### 課題 A:
以下の記録から、文字列「callout」を含む行をすべて集め、元のまま書き写すこと。

### 掲載記事:
::::::

ニューズウィーク日本版 2018年1月6日 12時0分

<反緊縮で成功した南欧の財務相が、ユーロ圏財務相会合のトップに就く意味>

ヨーロッパ全体で緊縮経済体制を取るべきだ、というドイツのメルケル首相の信念は揺らいだようだ。ドイツがユーロ圏財務相会合の新議長に強く推したのは、ポルトガルのセンテーノ財務相だったからだ。

同会合はもともと、ユーロ圏の財務相が非公式に話し合う場として設けられたが、現在は国家予算の草案や救済計画までチェックするようになった。組織として透明性に欠ける、非民主的という批判はあるものの、議長はユーロ圏の発展において重要な存在と見なされている。

米ハーバード大学卒でポルトガルの社会党政権を支えるセンテーノは18年1月に政権を離脱し、オランダのデイセルブルム前財務相の後任として財務相会合の議長に就任する。デイセルブルムはここ数年、ドイツと歩調を合わせて、浪費傾向が強い南欧諸国を非難。ユーロ圏の北部と南部の分断を招き、その亀裂は今なお続いている。

センテーノの登場は、そうした流れの方向転換を意味する。ポルトガルは10年からのユーロ危機に際し、ユーロ圏から780億ユーロの緊急融資を受けた。センテーノはそうした国の代表であり、さらに注目すべきなのは、共産主義政党の後押しを受けた左派政権の一員でもあるということだ。ポルトガルの連立政権は北部欧州の債権国と、トロイカ(ECB〔欧州中央銀行〕、EU、IMF)からの緊縮命令に抵抗し、それでも債務危機からの脱出に成功した。

::::::

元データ

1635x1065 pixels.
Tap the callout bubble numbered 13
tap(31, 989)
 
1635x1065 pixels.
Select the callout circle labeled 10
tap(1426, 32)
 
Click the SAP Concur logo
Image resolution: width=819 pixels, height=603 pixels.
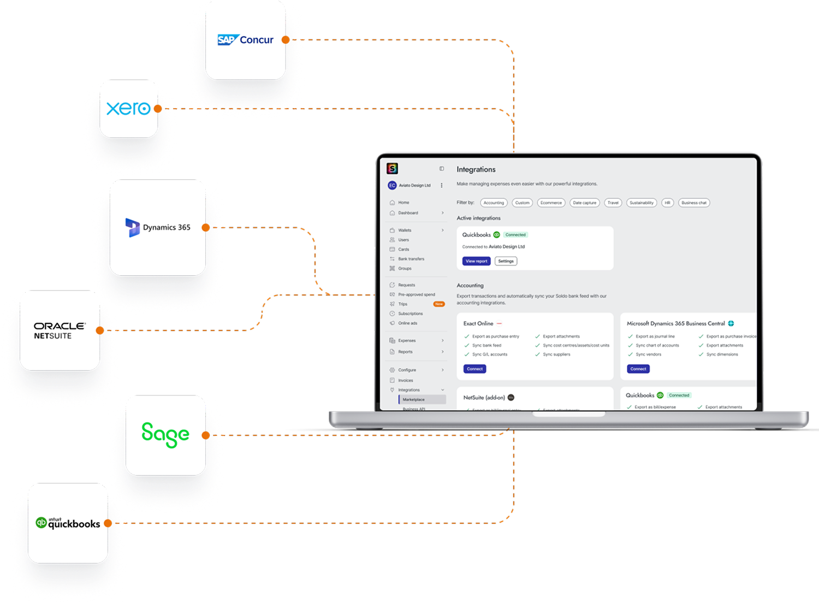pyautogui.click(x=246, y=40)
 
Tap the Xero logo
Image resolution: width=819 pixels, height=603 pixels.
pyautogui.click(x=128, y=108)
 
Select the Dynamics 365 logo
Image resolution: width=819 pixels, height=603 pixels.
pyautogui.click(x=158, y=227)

::::::

### 課題 B:
上の記事(ユーロ圏財務相会合の新議長について)のうち、「ヨーロッパ全体で緊縮経済体制」から「務危機からの脱出に成功した。」までをすべて、一字も変えずに出力すること。

### 出力結果 A:
Tap the callout bubble numbered 13
Select the callout circle labeled 10

### 出力結果 B:
ヨーロッパ全体で緊縮経済体制を取るべきだ、というドイツのメルケル首相の信念は揺らいだようだ。ドイツがユーロ圏財務相会合の新議長に強く推したのは、ポルトガルのセンテーノ財務相だったからだ。

同会合はもともと、ユーロ圏の財務相が非公式に話し合う場として設けられたが、現在は国家予算の草案や救済計画までチェックするようになった。組織として透明性に欠ける、非民主的という批判はあるものの、議長はユーロ圏の発展において重要な存在と見なされている。

米ハーバード大学卒でポルトガルの社会党政権を支えるセンテーノは18年1月に政権を離脱し、オランダのデイセルブルム前財務相の後任として財務相会合の議長に就任する。デイセルブルムはここ数年、ドイツと歩調を合わせて、浪費傾向が強い南欧諸国を非難。ユーロ圏の北部と南部の分断を招き、その亀裂は今なお続いている。

センテーノの登場は、そうした流れの方向転換を意味する。ポルトガルは10年からのユーロ危機に際し、ユーロ圏から780億ユーロの緊急融資を受けた。センテーノはそうした国の代表であり、さらに注目すべきなのは、共産主義政党の後押しを受けた左派政権の一員でもあるということだ。ポルトガルの連立政権は北部欧州の債権国と、トロイカ(ECB〔欧州中央銀行〕、EU、IMF)からの緊縮命令に抵抗し、それでも債務危機からの脱出に成功した。